Isaac Morley ALLRED
Allred Progenitors: Isaac Morley, Isaac, William, Thomas, Solomon born 1680 England
Born: 01/22/1835 Monroe Co., MO
Submitted by: Sharon Allred Jessop 02/03/1999
by Jennie Allred Brotherson great granddaughter
Isaac Morley Allred was born 22 January, 1835, in Monroe County, Missouri. A son of Isaac Allred, born 27 January 1788 in Pendelton County, South Carolina, and Mary Calvert, born 19 March 1793, in Elbert County, Georgia.
Isaac’s parents had lived in North Carolina, then moved to Tennessee where it seems that most of their children were born. There were four daughters and nine sons. The daughters’ names were Elizabeth, who died in infancy; Nancy Waaklyn, who married Asa Earl; Sarah Lovissa who married Allen Taylor, and Mary Caroline married Joseph Egbert.
The sons’ names are William Moore Allred, John Calvert Allred, Joseph Anderson Allred, Paulinus Harvey Allred, James Riley Allred, Reddick Newton and Reddin Alexander Allred, who were twins; Isaac Morley Allred Jr. and Sidney Rigdon Allred. Each son married and reared a family. The family moved from Tennessee to Monroe County, Missouri, a distance of 500 miles.
The family were among the first early converts baptized into the Church of Latter Day Saints, some of them being baptized in 1832. They faithfully sacrificed from the first, being driven from their homes by mobs, who were hostile to the members.
Besides living in Monroe County, they lived in Clay and Caldwell counties. From Caldwell they were driven into Adams County, Illinois, in 1839, and from there into Daviess. In the spring of 1840, they journeyed to Nauvoo, the Beautiful. Here at the age of eight years Grandfather Isaac Morley Allred was baptized in the Mississippi River by a prominent member of the Church, a bodyguard of the Prophet Joseph Smith, viz, Zebedee Coltrin. This faithful man was at one time scourged by mobs for his loyalty to the Prophet.
The Allred families were personally acquainted with Joseph Smith and other Church leaders.. Great grandfather Isaac played a violin and was privileged to play it in the home of the Prophet. This violin came into the possession of his son Isaac Jr. and from him to his son, Alvin Ern Allred.
At the time when their revered leaders were on their way to Carthage jail, loving friends in Nauvoo were gathered along the roadside. Members of the Allred family were witnesses of their sad departure. Some of them heard the Prophet’s memorable words, “I go as a lamb to the slaughter.” Grandfather’s uncle James Allred, a bodyguard of the Prophet went with others to Carthage and rescued John Taylor, who was mortally wounded and removed him to Nauvoo on a sled drawn across the prairie, to prevent jolting. The bodies of the slain leaders were taken to Nauvoo at the same time, 27 June 1844.

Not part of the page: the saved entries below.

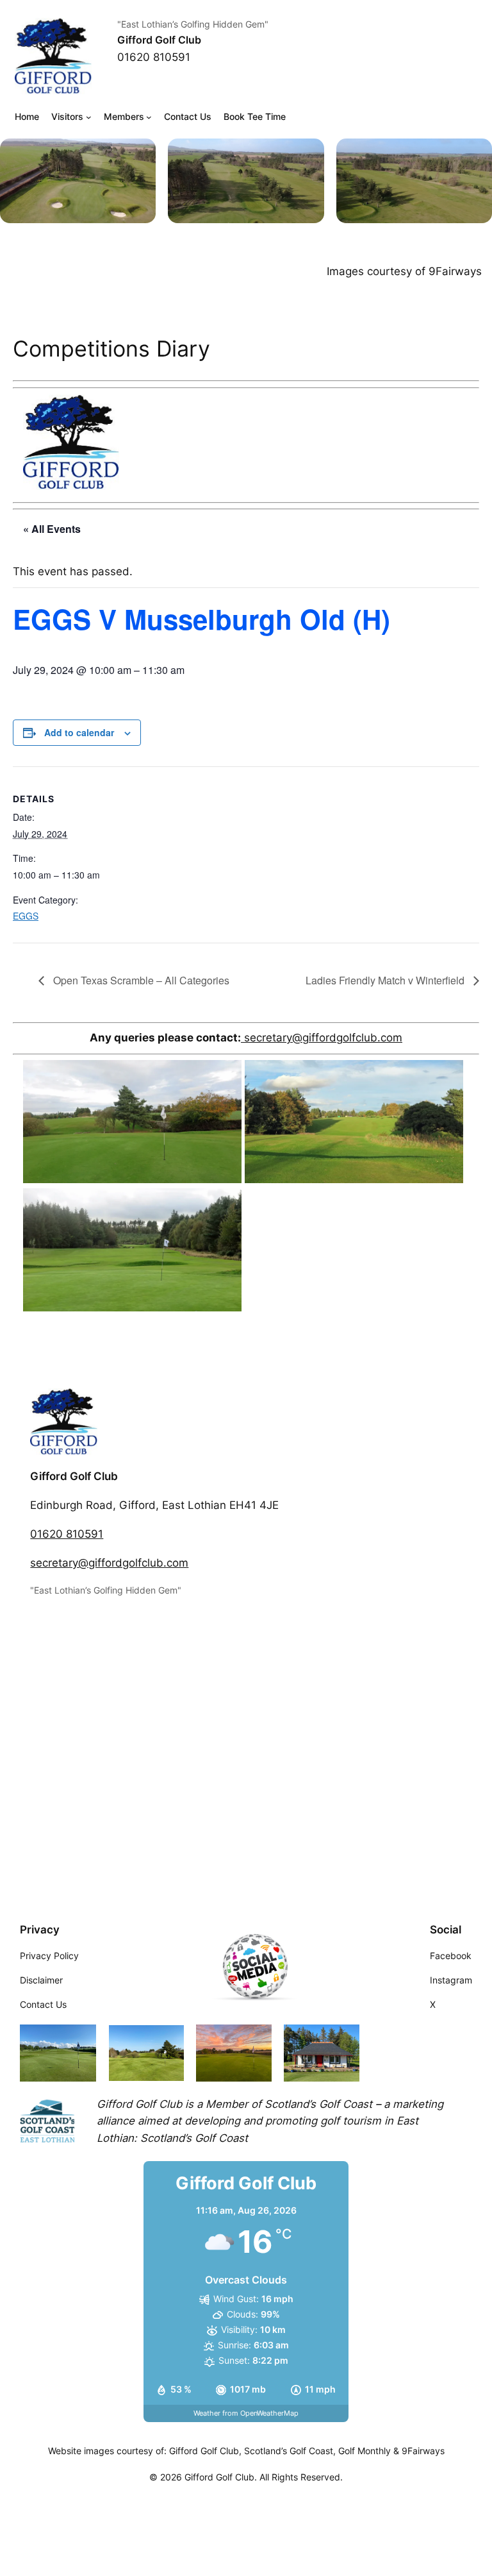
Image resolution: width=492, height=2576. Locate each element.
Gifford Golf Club (159, 39)
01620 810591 (66, 1534)
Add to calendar (79, 732)
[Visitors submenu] (89, 117)
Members (124, 116)
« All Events (52, 528)
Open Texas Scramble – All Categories (140, 980)
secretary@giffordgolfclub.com (321, 1037)
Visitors (67, 116)
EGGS (25, 915)
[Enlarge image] (139, 155)
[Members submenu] (149, 117)
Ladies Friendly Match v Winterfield (386, 980)
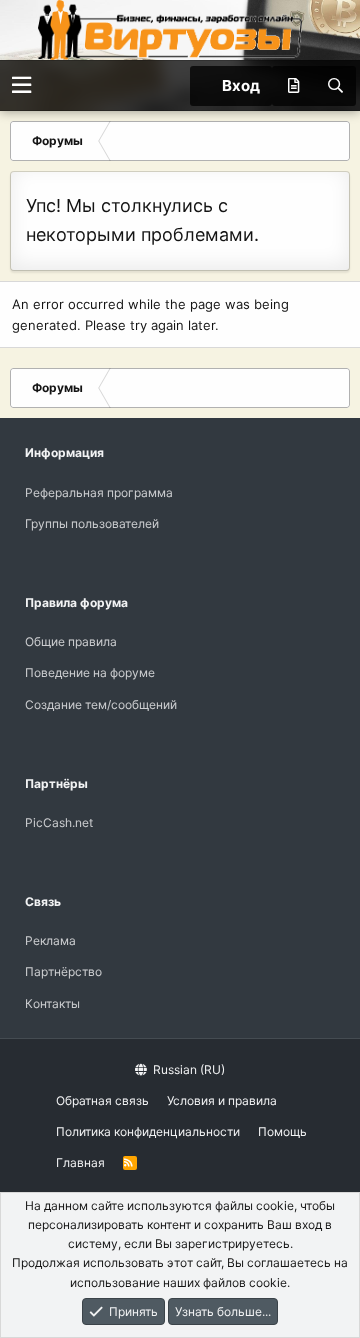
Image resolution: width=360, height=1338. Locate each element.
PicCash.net (59, 822)
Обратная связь (102, 1100)
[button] (21, 85)
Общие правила (71, 641)
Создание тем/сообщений (101, 704)
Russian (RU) (187, 1069)
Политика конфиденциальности (148, 1131)
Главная (80, 1162)
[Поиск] (335, 86)
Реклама (50, 940)
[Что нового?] (293, 86)
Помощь (282, 1131)
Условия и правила (222, 1100)
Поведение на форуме (90, 672)
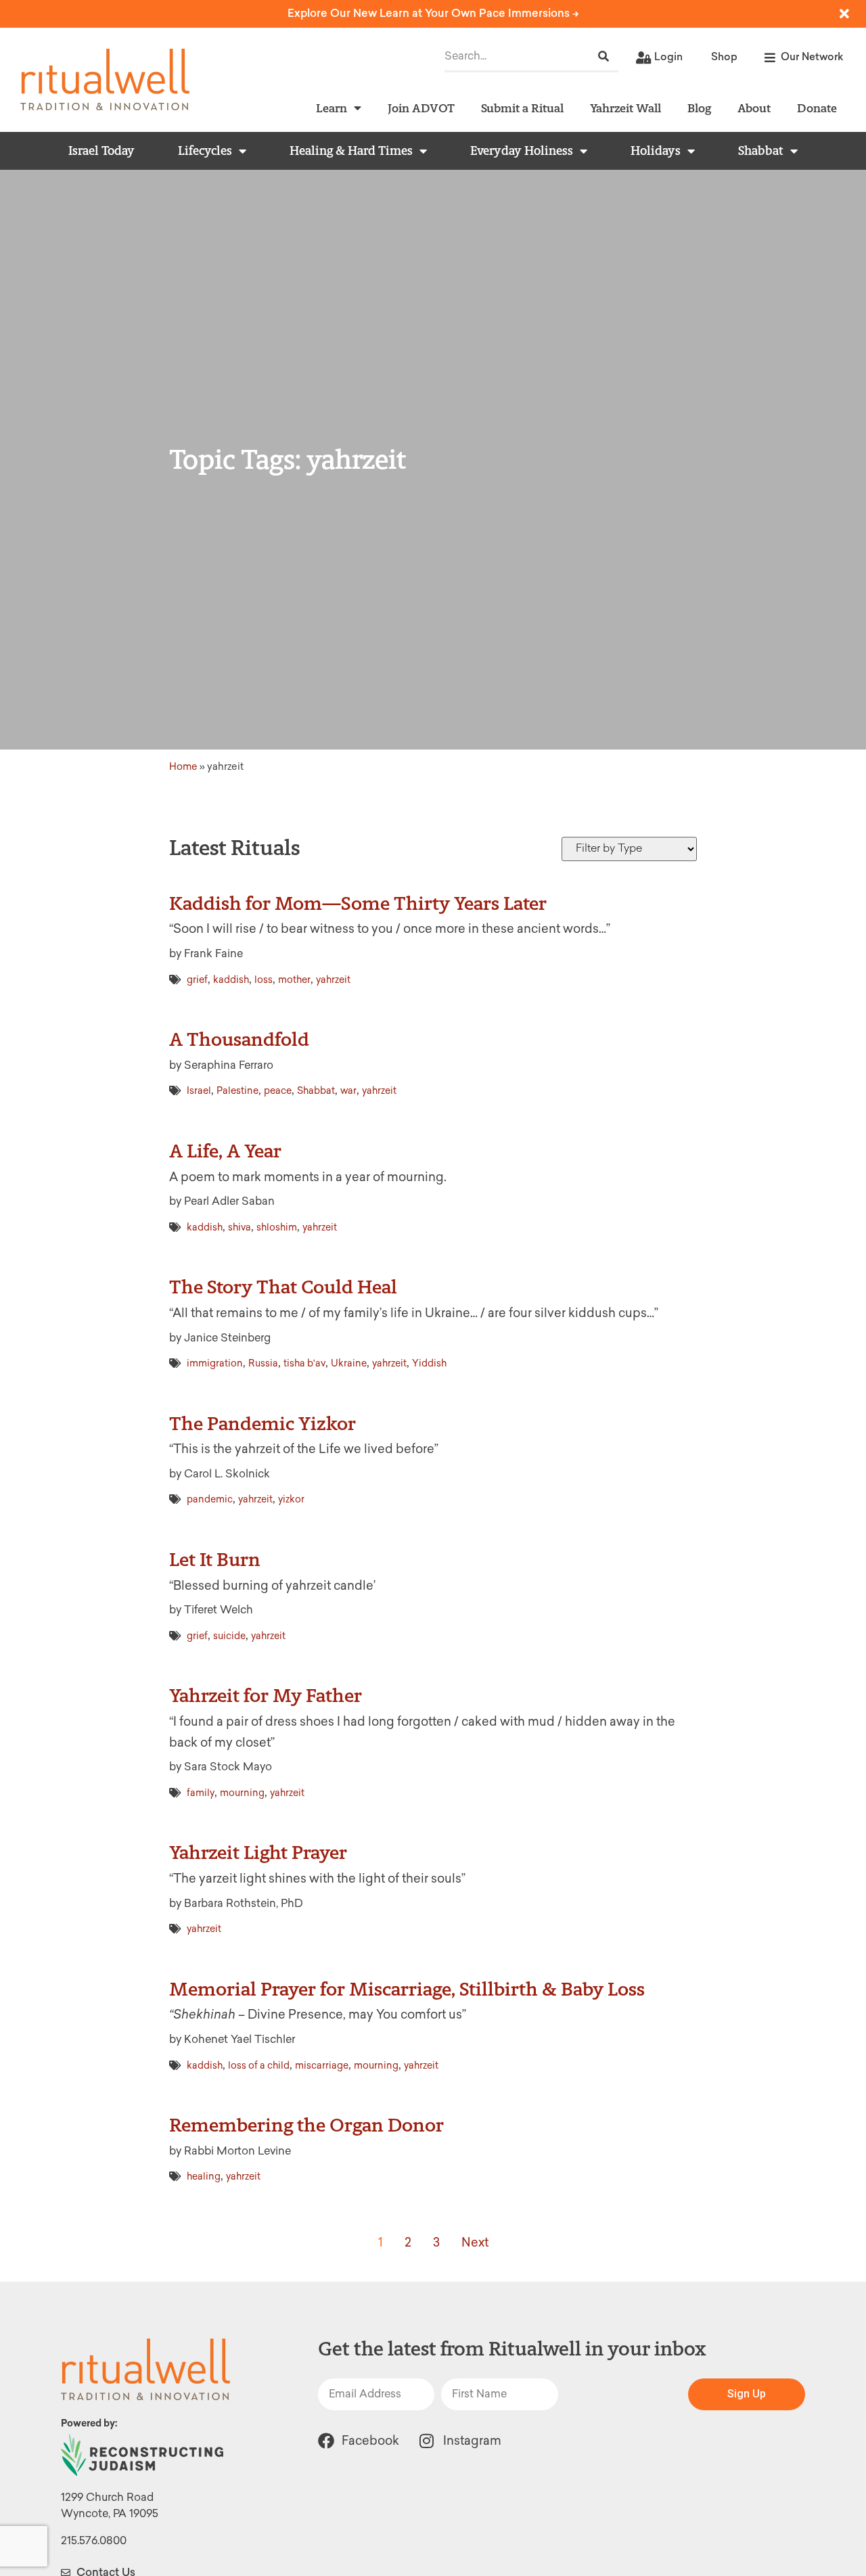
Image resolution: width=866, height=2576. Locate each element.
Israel (199, 1091)
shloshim (276, 1227)
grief (197, 980)
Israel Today (101, 150)
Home (183, 766)
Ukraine (349, 1363)
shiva (239, 1227)
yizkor (291, 1499)
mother (294, 980)
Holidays (656, 150)
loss (263, 980)
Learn (331, 108)
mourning (242, 1793)
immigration (215, 1363)
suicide (229, 1636)
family (200, 1793)
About (754, 108)
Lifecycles (205, 150)
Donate (817, 108)
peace (278, 1091)
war (348, 1091)
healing (204, 2176)
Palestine (237, 1091)
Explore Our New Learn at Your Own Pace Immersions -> (433, 13)
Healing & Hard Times (351, 150)
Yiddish (429, 1363)
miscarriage (321, 2065)
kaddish (231, 980)
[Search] (603, 56)
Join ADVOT (421, 108)
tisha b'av (304, 1363)
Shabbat (760, 150)
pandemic (210, 1499)
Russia (263, 1363)
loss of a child (259, 2065)
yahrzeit (333, 980)
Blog (699, 108)
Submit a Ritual (522, 108)
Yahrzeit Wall (625, 108)
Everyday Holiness (521, 150)
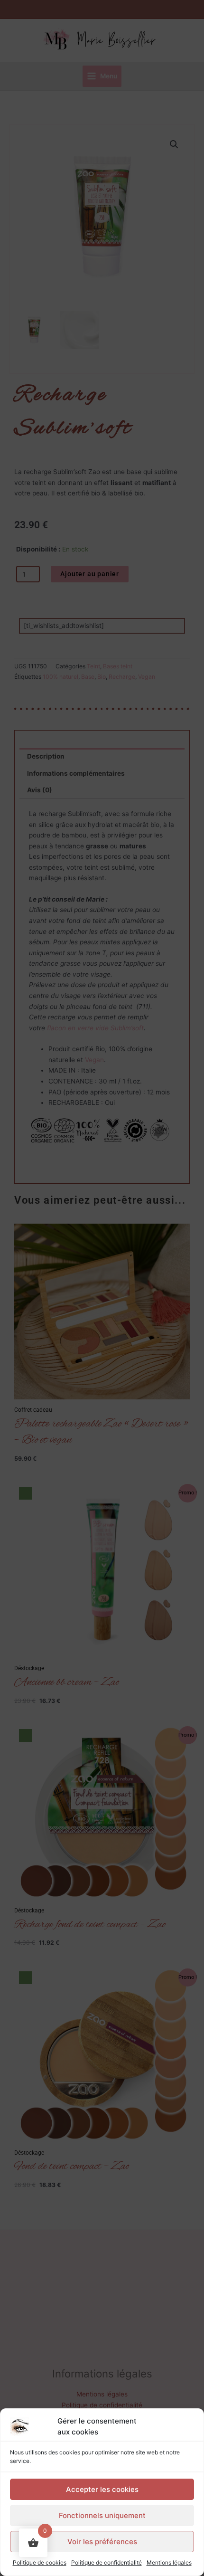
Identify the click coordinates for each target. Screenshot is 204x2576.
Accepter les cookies (102, 2489)
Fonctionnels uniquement (102, 2515)
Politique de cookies (39, 2562)
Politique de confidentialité (106, 2562)
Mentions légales (169, 2562)
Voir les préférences (102, 2541)
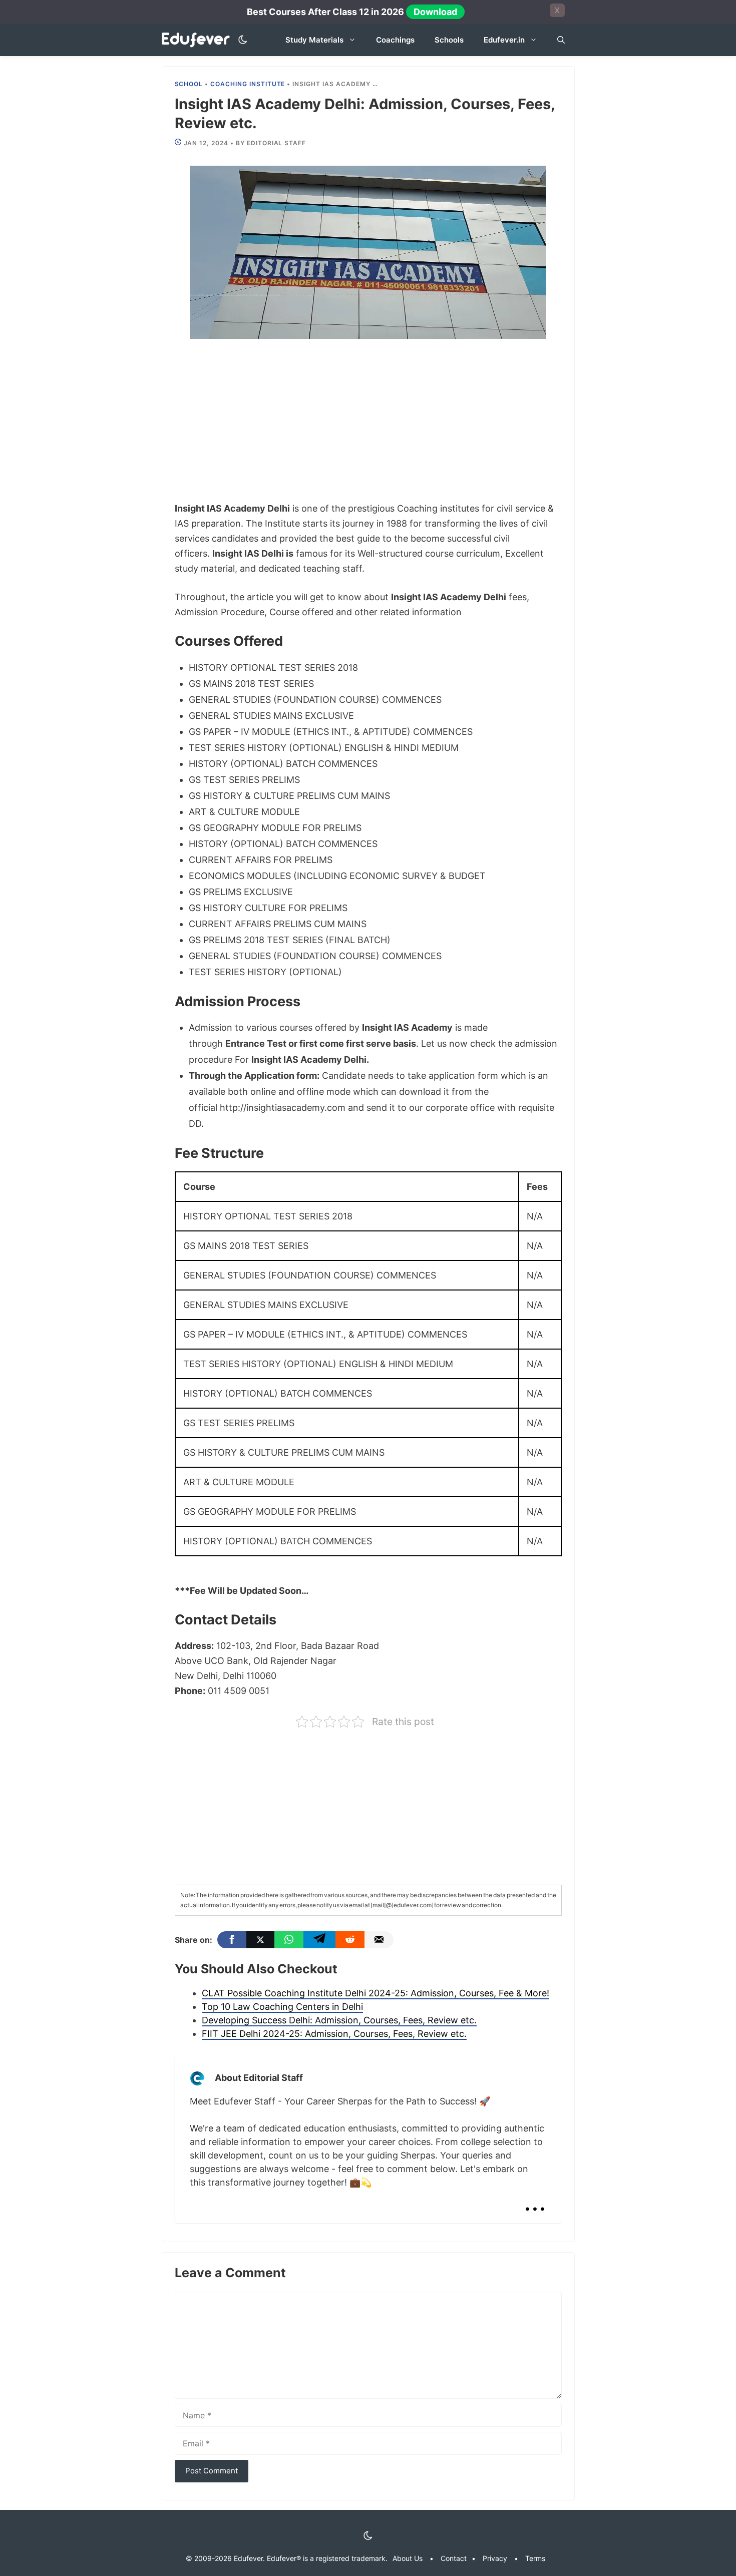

Persecutions continued, the families soon thereafter were driven from their beautiful homes with other saints. In the spring of 1846, they moved to Council Bluffs, Iowa, and were living there when the Mormon Battalion was organized. Among the several men of the immediate family who joined were Reddick Newton Allred and his brother James Riley Allred. Cousins also joined the ranks.
It appears that great-grandfather Isaac with several members of his family traveled to the emigration company led by Captain Allen Taylor, husband of Sarah Lovissa Allred. They were wife, Mary Calvert Allred, and sons William Moore, Isaac Morley age 14, and Sidney Rigdon Allred, age 12. This company consisting of 500 souls, with 100 wagons was outfitted at Kanesville, Iowa, on 12 July 1849. They lived here for a short time. Following after, they traveled westward with their ox teams, arriving in Salt Lake Valley 16 October 1849. They lived here for a while in Salt Lake City and then located at Little Cottonwood, now Holladay. It was here that the tired little mother, Mary Calvert Allred passed away in 1850.